CONSEGNA: Prosegui la recensione del romanzo «Il colibrì» riportata qui sotto, riprendendola subito dopo l'ultima frase.

“IL COLIBRI'” NON VOLA

Il testo di Anna Murabito, alias Alida Pardo, che segue, è una sapida recensione del romanzo “Il Colibrì”, ultimo Premio Strega. Il giudizio è impietoso, ma ampiamente documentato.
G.P.
“IL COLIBRÌ” NON VOLA
“Il colibrì” di Sandro Veronesi è il libro vincitore del più famoso Premio Letterario d’Italia. È appena uscito e pare che abbia venduto già centomila copie, il che significa che anche quelli che non si interessano di letteratura per mestiere o per abitudine sono attirati da un libro che in qualche modo suscita curiosità.
L’autore lo ha scritto per avere successo e ci si aspetta dunque che sia di un approccio facile e scorrevole. Poi si comincia a leggere e si rischia il mal di testa. Dopo la prima scena che prometteva una vicenda agile e brillante, il romanzo si affloscia e si incupisce. Diviene dispersivo, va avanti e indietro, richiede un certo sforzo di attenzione. Pare che un po’ di confusione, di fanghiglia, giovi a “fare moderno”, “fare vero”. Invece a me sembra che faccia “falso”. Mi ricorda quella sabbia sintetica che negli anni ‘70/’80, con opportune bombolette, i proprietari dei fuoristrada spruzzavano a volte sulle fiancate per dare l’illusione – o procurare l’invidia – di avventurosi safari.
In un’intervista rilasciata dallo stesso Veronesi ho letto che ha scritto il libro in cinque anni così come i pensieri e i ricordi si presentavano, senza curarsi della cronologia. Al momento di vararlo, ha deciso che andava bene come lo aveva concepito. Bella fiducia nella fortuna dello scrittore, che non aveva Flaubert. Condita da una certa mancanza di rispetto per il lettore.
Una prima impressione, a lettura finita, è che il libro – a dir poco – non sia nitido. Sembra l’enfatizzazione di una sfocatura, la mesta celebrazione di una mancata comunicazione intellettuale, 360 pagine che “sonnent creux”, suonano cavo. Indipendentemente dall’andirivieni cronologico. A ripensarci, poi, lo sconcerto si accentua: la memoria mette il grassetto ai punti interrogativi.
La storia è tutta cucita di filo grigio in una spiaggia grigia. Il protagonista è Marco Carrera, un oculista, e la sua vita si svolge nell’arco di settant’anni. Marco è un personaggio dalla psicologia difficilmente identificabile. Forse è un uomo mite e sensibile, forse è idealista e sincero, forse è distaccato e blasé. Forse. Sicuramente è un odiatore di psicoanalisti. È lui il Colibrì. Perché da bambino era piccolo di statura ma scattante, “armonioso” e velocissimo nei movimenti. Ed anche perché, come ci rivela Luisa, l’amore della sua vita, lui impiega tutte le sue forze per stare fermo, mentre il mondo gli si muove intorno.

Dati su parole e posizione degli elementi:
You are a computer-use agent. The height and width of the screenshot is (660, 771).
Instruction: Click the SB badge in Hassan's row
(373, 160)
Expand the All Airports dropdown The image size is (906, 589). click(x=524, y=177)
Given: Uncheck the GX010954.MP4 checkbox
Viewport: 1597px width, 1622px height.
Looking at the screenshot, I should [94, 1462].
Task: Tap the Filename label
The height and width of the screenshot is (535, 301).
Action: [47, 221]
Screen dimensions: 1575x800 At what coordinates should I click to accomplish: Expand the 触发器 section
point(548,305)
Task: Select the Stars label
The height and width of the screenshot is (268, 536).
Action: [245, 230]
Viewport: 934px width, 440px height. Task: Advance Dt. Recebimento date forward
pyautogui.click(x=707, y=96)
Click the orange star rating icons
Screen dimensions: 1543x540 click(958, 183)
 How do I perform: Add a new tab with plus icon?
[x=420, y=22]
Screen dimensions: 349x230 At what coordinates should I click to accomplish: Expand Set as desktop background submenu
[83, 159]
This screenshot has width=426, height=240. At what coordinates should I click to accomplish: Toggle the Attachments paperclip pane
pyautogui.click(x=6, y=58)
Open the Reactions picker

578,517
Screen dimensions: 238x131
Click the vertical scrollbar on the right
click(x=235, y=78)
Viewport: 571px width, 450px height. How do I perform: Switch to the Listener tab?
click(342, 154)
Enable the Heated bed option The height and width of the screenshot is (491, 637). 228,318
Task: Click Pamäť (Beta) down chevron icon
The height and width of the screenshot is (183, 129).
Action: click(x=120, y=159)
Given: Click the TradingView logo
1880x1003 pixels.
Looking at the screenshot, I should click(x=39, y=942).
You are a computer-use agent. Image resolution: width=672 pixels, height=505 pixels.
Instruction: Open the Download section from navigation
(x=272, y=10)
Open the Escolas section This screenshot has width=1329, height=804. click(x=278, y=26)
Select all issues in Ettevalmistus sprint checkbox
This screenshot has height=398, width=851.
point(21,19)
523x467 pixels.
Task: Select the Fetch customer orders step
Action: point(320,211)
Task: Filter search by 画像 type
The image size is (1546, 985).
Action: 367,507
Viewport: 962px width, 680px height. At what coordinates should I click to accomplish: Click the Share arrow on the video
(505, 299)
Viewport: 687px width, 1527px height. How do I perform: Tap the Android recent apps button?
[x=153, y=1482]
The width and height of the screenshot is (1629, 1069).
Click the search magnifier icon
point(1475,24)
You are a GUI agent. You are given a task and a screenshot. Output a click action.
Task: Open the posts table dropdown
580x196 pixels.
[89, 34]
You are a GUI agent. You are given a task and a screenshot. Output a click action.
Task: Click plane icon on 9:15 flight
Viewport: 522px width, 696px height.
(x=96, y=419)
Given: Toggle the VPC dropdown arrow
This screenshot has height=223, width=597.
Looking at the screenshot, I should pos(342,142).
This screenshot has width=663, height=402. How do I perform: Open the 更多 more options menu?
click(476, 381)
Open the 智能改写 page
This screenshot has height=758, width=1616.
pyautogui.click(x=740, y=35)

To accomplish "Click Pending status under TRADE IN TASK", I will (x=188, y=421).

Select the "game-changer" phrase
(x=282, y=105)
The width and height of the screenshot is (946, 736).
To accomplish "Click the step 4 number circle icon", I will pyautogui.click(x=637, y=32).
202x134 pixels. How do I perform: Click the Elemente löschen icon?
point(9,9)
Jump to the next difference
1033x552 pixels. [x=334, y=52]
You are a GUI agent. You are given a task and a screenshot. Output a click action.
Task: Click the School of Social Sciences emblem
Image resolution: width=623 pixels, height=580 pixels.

RISPOSTA ATTESA:
Il libro è tutto qui, anche come emozioni. Ci viene ripetuto una ventina di volte che Marco, ragazzino perfetto, era poco sviluppato ma poi, in meno di un anno, per effetto di una riuscita cura ormonale, crebbe di sedici centimetri. Questo dà la misura di una non comprensione con l’autore: lui giudica evidentemente importante e significativo qualcosa che al lettore sembra banale.
La vita di Marco è attraversata da una scia di lutti e di disgrazie: il suicidio della sorella Irene; la morte di cancro di entrambi i genitori; l’incidente mortale della figlia Adele; la nevrosi divorante della moglie e quella accaparrante della figlia. Tutto quello che uno scrittore (ed anche l’uomo della strada) identifica come “dolore”. E questo è uno dei temi, anzi dovrebbe essere il tema principale dell’intero romanzo. Solo che questo elemento, nelle mani dell’autore, perde la sua valenza di male di vivere, di sconfitta, di non senso dell’esistenza, e diventa materiale cronachistico inerte. Ci viene raccontato con la stessa partecipazione emotiva di un verbale dei Carabinieri, con le suggestioni che suscita una visita all’archivio del Comune. E non va meglio con gli altri due filoni che si possono individuare, cioè l’amore e l’“irrealistico”.
Il protagonista, attirato da coincidenze misteriose che poi si rivelano false, si innamora di una ragazza che vede in una trasmissione televisiva, la va a trovare al lavoro, e “naturalmente l’attrazione fisica fu fortissima”. E uno si chiede: perché? Nemmeno Rita Hayworth avrebbe potuto essere così sicura del suo successo. Quel “naturalmente” è impensabile da parte di un qualunque adulto, figuriamoci da parte di uno scrittore che invece ci “rilascia” un’affermazione apodittica, di disarmante superficialità. Si sarebbe tentati di commentare, altrettanto burocraticamente, “Ne prendo atto”.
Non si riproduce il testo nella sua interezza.